→ SOURCE DOCUMENT
◆ ◆ ◆ ◆

My Mother Was a Sneaker

sneakersBlogs are not ads, as I am careful to emphasize in corporate blogging training sessions. That’s not to say, though, that we blog content writers can’t learn a lot from ad writers.

I love the Samuel Hubbard.com ad for men’s dress shoes, for example. “My mother was a sneaker. My father was a dress shoe. … I can’t help it. I was born this way.  Insanely comfortable and ready for a day in the office.”

You shouldn’t try to give searchers information about everything you have to offer, all in one blog post.  With each post, stress just one major aspect of your company or practice, I teach. On the other hand, you want your blog to stand out, to be unusually interesting, so that readers will want to stay awhile and maybe even move on to your business’ website.

And when you put two things together that don’t seem to match – that can be a good technique to capture people’s interest. Having the shoe “talk” to the reader, and suggesting that a comfortable shoe is the “offspring” of sneaker and a dress shoe is just different enough to startle and engage.

◆ ◆ ◆ ◆

→ SHORT EXERCISE
Transcribe the stretch of the blog post above from "sneakersBlogs are not" through "your business’ website.".

[Dataset excerpt]
◆ ◆ ◆ ◆

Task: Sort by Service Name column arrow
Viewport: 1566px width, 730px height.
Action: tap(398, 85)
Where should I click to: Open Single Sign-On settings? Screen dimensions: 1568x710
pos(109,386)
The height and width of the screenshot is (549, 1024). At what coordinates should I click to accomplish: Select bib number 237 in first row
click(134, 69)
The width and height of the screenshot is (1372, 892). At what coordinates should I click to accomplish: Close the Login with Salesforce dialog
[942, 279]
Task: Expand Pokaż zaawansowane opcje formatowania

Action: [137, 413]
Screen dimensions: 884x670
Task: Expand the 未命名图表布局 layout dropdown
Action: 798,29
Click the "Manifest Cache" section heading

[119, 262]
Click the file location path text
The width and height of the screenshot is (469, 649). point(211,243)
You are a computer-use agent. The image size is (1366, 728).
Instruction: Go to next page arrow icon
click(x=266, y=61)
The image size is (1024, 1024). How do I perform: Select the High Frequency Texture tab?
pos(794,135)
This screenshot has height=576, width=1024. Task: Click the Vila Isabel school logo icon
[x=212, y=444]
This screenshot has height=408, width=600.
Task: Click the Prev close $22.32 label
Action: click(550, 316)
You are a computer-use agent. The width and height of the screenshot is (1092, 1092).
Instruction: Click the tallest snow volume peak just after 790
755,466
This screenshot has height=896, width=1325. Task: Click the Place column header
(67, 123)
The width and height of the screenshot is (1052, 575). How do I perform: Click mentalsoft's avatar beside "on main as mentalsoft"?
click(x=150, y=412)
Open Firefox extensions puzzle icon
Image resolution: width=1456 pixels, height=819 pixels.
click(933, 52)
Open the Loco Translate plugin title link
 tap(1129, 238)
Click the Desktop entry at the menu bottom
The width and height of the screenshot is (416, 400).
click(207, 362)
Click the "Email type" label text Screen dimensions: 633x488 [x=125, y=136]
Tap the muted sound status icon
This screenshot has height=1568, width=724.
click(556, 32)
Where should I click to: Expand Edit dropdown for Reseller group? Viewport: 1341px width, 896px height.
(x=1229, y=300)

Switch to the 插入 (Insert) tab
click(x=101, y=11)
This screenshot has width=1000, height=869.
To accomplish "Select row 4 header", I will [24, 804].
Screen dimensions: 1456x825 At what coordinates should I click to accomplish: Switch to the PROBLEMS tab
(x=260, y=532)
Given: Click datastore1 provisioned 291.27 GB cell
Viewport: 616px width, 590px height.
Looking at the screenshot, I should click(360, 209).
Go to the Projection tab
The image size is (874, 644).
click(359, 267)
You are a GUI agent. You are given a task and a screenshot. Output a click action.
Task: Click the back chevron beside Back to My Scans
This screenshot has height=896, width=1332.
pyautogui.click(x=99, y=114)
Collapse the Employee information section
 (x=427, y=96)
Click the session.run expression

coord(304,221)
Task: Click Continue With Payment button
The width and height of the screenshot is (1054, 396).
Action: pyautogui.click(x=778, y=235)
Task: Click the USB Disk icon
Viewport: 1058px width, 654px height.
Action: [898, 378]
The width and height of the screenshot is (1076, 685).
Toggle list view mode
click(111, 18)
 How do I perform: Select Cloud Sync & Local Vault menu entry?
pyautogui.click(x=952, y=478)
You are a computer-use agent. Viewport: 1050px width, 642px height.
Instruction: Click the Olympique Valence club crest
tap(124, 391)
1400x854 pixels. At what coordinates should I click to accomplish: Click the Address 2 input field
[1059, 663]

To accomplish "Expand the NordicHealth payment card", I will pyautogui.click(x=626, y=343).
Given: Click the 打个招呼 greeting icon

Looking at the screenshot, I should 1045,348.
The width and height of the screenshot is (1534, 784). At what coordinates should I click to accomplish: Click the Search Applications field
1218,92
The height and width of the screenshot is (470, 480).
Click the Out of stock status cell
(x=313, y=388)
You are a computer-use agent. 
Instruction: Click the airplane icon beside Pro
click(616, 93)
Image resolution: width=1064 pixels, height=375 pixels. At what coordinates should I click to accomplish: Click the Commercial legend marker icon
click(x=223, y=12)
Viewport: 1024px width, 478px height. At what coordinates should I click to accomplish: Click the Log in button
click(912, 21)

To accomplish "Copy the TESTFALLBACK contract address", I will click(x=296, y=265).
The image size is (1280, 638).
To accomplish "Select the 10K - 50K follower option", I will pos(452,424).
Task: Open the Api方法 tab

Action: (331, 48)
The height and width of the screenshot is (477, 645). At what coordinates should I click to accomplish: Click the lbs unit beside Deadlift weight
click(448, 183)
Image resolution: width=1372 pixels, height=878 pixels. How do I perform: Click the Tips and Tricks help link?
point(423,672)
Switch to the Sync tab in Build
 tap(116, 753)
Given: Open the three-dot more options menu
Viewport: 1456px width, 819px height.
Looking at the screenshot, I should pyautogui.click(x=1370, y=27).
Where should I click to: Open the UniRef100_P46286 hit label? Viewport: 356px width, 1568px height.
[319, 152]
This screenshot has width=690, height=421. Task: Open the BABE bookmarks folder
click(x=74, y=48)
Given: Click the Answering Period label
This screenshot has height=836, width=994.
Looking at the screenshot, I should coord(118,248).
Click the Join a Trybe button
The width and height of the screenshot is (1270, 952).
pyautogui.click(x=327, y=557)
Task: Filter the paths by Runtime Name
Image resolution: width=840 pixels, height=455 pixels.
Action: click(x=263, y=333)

◆ ◆ ◆ ◆

→ THE SOLUTION
sneakersBlogs are not ads, as I am careful to emphasize in corporate blogging training sessions. That’s not to say, though, that we blog content writers can’t learn a lot from ad writers.

I love the Samuel Hubbard.com ad for men’s dress shoes, for example. “My mother was a sneaker. My father was a dress shoe. … I can’t help it. I was born this way.  Insanely comfortable and ready for a day in the office.”

You shouldn’t try to give searchers information about everything you have to offer, all in one blog post.  With each post, stress just one major aspect of your company or practice, I teach. On the other hand, you want your blog to stand out, to be unusually interesting, so that readers will want to stay awhile and maybe even move on to your business’ website.